Goal of the exercise:
Please reproduce every entry below without omitting a single line.

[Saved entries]
--- START ---
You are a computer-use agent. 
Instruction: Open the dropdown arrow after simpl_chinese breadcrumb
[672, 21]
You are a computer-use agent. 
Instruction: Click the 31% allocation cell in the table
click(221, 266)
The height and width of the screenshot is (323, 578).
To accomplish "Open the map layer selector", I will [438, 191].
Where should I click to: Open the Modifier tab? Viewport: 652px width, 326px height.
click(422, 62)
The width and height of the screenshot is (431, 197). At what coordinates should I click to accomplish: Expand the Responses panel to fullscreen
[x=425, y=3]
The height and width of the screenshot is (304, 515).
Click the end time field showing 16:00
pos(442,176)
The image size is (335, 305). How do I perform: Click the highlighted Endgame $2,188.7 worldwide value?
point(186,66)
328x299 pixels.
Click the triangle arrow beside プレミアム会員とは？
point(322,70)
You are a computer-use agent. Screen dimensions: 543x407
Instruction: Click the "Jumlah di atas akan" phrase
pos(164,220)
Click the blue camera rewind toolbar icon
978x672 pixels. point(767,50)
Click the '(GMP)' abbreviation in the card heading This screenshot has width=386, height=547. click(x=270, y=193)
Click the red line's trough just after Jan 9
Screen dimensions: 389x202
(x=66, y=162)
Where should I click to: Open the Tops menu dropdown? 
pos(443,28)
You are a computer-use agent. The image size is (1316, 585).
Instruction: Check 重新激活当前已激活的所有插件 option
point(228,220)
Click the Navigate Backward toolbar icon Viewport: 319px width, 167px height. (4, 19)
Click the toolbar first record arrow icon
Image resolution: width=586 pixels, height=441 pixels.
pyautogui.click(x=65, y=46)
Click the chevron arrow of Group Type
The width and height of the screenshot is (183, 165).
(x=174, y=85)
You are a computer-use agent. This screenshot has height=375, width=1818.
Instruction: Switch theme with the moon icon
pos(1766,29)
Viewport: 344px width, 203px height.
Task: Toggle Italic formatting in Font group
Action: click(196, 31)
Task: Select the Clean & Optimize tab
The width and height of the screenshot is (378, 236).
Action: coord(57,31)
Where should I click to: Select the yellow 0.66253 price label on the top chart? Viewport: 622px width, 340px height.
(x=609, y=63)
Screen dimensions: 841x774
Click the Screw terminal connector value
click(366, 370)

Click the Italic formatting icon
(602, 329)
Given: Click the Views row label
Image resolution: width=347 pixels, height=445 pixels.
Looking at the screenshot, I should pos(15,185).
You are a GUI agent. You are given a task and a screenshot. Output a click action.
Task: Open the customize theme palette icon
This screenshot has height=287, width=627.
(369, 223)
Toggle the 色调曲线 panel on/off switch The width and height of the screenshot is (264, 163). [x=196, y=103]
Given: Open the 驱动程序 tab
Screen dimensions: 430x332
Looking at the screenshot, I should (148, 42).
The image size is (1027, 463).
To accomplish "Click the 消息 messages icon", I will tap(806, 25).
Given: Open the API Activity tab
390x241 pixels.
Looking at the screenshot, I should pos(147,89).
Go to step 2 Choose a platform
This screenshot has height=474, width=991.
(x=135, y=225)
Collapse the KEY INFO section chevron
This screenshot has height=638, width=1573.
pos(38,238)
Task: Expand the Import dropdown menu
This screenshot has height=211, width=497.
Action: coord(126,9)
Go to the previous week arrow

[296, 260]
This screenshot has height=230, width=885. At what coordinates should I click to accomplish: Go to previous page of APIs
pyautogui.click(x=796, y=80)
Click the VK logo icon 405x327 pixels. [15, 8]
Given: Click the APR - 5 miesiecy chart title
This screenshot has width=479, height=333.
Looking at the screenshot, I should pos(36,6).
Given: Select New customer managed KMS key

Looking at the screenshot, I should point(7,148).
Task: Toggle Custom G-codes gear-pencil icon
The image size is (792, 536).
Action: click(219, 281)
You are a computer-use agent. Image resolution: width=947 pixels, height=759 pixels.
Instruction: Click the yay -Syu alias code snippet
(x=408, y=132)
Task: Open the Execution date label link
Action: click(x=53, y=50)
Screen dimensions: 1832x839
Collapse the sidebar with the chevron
--- END ---
Solution to the exercise:
You are a computer-use agent. 
Instruction: Open the dropdown arrow after simpl_chinese breadcrumb
[672, 21]
You are a computer-use agent. 
Instruction: Click the 31% allocation cell in the table
click(221, 266)
The height and width of the screenshot is (323, 578).
To accomplish "Open the map layer selector", I will [438, 191].
Where should I click to: Open the Modifier tab? Viewport: 652px width, 326px height.
click(422, 62)
The width and height of the screenshot is (431, 197). At what coordinates should I click to accomplish: Expand the Responses panel to fullscreen
[x=425, y=3]
The height and width of the screenshot is (304, 515).
Click the end time field showing 16:00
pos(442,176)
The image size is (335, 305). How do I perform: Click the highlighted Endgame $2,188.7 worldwide value?
point(186,66)
328x299 pixels.
Click the triangle arrow beside プレミアム会員とは？
point(322,70)
You are a computer-use agent. Screen dimensions: 543x407
Instruction: Click the "Jumlah di atas akan" phrase
pos(164,220)
Click the blue camera rewind toolbar icon
978x672 pixels. point(767,50)
Click the '(GMP)' abbreviation in the card heading This screenshot has width=386, height=547. click(x=270, y=193)
Click the red line's trough just after Jan 9
Screen dimensions: 389x202
(x=66, y=162)
Where should I click to: Open the Tops menu dropdown? 
pos(443,28)
You are a computer-use agent. The image size is (1316, 585).
Instruction: Check 重新激活当前已激活的所有插件 option
point(228,220)
Click the Navigate Backward toolbar icon Viewport: 319px width, 167px height. (4, 19)
Click the toolbar first record arrow icon
Image resolution: width=586 pixels, height=441 pixels.
pyautogui.click(x=65, y=46)
Click the chevron arrow of Group Type
The width and height of the screenshot is (183, 165).
(x=174, y=85)
You are a computer-use agent. This screenshot has height=375, width=1818.
Instruction: Switch theme with the moon icon
pos(1766,29)
Viewport: 344px width, 203px height.
Task: Toggle Italic formatting in Font group
Action: click(196, 31)
Task: Select the Clean & Optimize tab
The width and height of the screenshot is (378, 236).
Action: coord(57,31)
Where should I click to: Select the yellow 0.66253 price label on the top chart? Viewport: 622px width, 340px height.
(x=609, y=63)
Screen dimensions: 841x774
Click the Screw terminal connector value
click(366, 370)

Click the Italic formatting icon
(602, 329)
Given: Click the Views row label
Image resolution: width=347 pixels, height=445 pixels.
Looking at the screenshot, I should pos(15,185).
You are a GUI agent. You are given a task and a screenshot. Output a click action.
Task: Open the customize theme palette icon
This screenshot has height=287, width=627.
(369, 223)
Toggle the 色调曲线 panel on/off switch The width and height of the screenshot is (264, 163). [x=196, y=103]
Given: Open the 驱动程序 tab
Screen dimensions: 430x332
Looking at the screenshot, I should (148, 42).
The image size is (1027, 463).
To accomplish "Click the 消息 messages icon", I will tap(806, 25).
Given: Open the API Activity tab
390x241 pixels.
Looking at the screenshot, I should pos(147,89).
Go to step 2 Choose a platform
This screenshot has height=474, width=991.
(x=135, y=225)
Collapse the KEY INFO section chevron
This screenshot has height=638, width=1573.
pos(38,238)
Task: Expand the Import dropdown menu
This screenshot has height=211, width=497.
Action: coord(126,9)
Go to the previous week arrow

[296, 260]
This screenshot has height=230, width=885. At what coordinates should I click to accomplish: Go to previous page of APIs
pyautogui.click(x=796, y=80)
Click the VK logo icon 405x327 pixels. [15, 8]
Given: Click the APR - 5 miesiecy chart title
This screenshot has width=479, height=333.
Looking at the screenshot, I should pos(36,6).
Given: Select New customer managed KMS key

Looking at the screenshot, I should point(7,148).
Task: Toggle Custom G-codes gear-pencil icon
The image size is (792, 536).
Action: click(219, 281)
You are a computer-use agent. Image resolution: width=947 pixels, height=759 pixels.
Instruction: Click the yay -Syu alias code snippet
(x=408, y=132)
Task: Open the Execution date label link
Action: click(x=53, y=50)
Screen dimensions: 1832x839
Collapse the sidebar with the chevron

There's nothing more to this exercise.